Starting point is 00:12:24 I'm just going to allow everything for here just so I can stop hitting those walls and I'll go back and fix it later. Later never comes. And now that thing's in production, probably at a bank or something, because that's the way the world works out. How do you avoid that painful friction of feeling like you're being blocked at every turn while trying to either create or expand something that already exists. Yeah, so one of the solutions, actually, we talked about in the talk that Wayne's referencing is IAM Access Analyzer,
Starting point is 00:12:53 which can actually help you generate least privileged roles based on your CloudTrail logs, right? Because that's actually one of the main, I would say, vectors where actors can get inside your environment is, for example, stale, stale roles, right? Or things to your point where, you know what, I give up. I'm just going to open public access to everything because it's, you know, I'm tired of granting access to specific individuals, right? And so that's what we really mean by right-sizing. Look at the data, look at who
Starting point is 00:13:20 needs to access that within your environment and who has legitimate reason to access that. In fact, we're already seeing innovations such as, for example, being able to have access to specific data sets in order to do experiments upon them, process them. And then once you're finished with that experiment, you actually no longer have access to that data set. So what we're going to see is the trend of more configurable or more granular policies that are not just role-based, right? But it's really action-based. And we're starting to see that shift. And in addition, all of that is true. And if you think about using tools like VPC, Access Analyzer, IAM Analyzer, and building those tools into your pipelines, if you then shift left as a developer,
Starting point is 00:14:07 because that's the point you were making, as a builder, I'm frustrated, right? So go back, shift left. There are tools that you can use today from partners, from others, where as you're writing code, it will tell you that there is a security need here. Like you're not checking auth,
Starting point is 00:14:25 you're not checking access where you should. And there should at least be a call in there. Now you can make that call, say, open it up to the world so that you can at least write your code. But then in the pipeline, using these analyzers, you can later say,
Starting point is 00:14:40 you know, you need to change this. So you're right. It can be frustrating to be stopped at every line of code. But if you shift left, use the right capabilities to insert the right auth and access calls to make sure that you are secure. And then sure, open a few things up in your dev environment, right? But then as it goes through the pipeline, shut it down using these tools. And this comes all the way back to the universal statement concept. You're talking about gating and higher environments as things progress through. I like the approach. I tend to not have as many lower environments. Again, everyone has
Starting point is 00:15:14 a test environment. Some people just also have a separate one to run production in. And I find that when I'm building something out early on in a relatively dual or single environment type of setup, and you have all of the stuff that comes in that does security alerting and the rest, it is page after page after page of nonsense that, oh, this is a slightly outdated thing that when used with a different library has a security problem. Things that do not ever apply to what I'm doing. And at page 17, it's like, oh, also you left the oven on. And then it goes on back into other nonsense. It's finding the signal from the noise there and avoiding the friction and just tuning it out.

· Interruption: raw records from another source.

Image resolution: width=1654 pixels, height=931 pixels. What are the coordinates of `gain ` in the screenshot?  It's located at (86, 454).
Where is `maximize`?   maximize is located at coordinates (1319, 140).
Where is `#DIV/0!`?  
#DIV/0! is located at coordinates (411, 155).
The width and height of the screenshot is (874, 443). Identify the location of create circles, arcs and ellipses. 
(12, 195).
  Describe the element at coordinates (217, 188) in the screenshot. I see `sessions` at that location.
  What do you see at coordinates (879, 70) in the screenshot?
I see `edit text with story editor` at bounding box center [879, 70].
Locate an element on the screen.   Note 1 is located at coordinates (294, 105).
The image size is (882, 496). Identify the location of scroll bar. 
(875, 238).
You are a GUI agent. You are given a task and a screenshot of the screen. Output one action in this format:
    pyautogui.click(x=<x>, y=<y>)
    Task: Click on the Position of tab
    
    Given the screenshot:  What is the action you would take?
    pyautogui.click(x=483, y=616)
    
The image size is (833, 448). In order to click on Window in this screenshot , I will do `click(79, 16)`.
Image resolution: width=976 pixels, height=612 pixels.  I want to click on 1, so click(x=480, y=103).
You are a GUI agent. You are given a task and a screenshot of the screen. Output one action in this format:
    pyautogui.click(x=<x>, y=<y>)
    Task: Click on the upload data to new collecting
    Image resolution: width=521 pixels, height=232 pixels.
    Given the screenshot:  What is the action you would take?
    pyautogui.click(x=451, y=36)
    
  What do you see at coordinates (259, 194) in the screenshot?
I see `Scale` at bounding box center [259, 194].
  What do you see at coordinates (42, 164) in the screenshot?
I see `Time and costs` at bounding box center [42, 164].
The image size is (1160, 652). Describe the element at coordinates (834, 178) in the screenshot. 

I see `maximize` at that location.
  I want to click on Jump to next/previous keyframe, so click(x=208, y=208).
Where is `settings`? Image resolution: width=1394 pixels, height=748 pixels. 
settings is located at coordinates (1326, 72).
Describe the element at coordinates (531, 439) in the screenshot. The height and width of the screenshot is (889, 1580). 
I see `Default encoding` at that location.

Starting point is 00:15:54 It feels like that's almost a delicate art. The world has become a little more complex than it was back in 1996. And so it's not that we want to make the life of the developer or operator more complex. The life of the developer and operator became more complex. We want to actually make it simpler. And there is a process that it takes to get there. Coming up with an IAM analyzer, coming up with a VPC analyzer, coming up with other such tools, being able to shift left and be able to catch these things at development time. These are trends that are happening. These are tools that are available.
Starting point is 00:16:30 This is where we're going to take the world and it'll become the norm. No longer does anybody write code to build a link list. That's a library. Only in job interviews. Only in job interviews, exactly. So these things too too, will become like libraries. Yeah, and I mean, this year we saw data protection really highlighted as a main stage keynote item. And this is really kind of the evolution that even just my career I've seen kind of working in the data protection industry, both at AWS and outside of AWS, is before I used to be the storage admins problem, right? Is, okay, well, they were in charge of, you know, issuing backup policies or restoring data, right? Now it's become a CISO problem. It's become a board-level problem.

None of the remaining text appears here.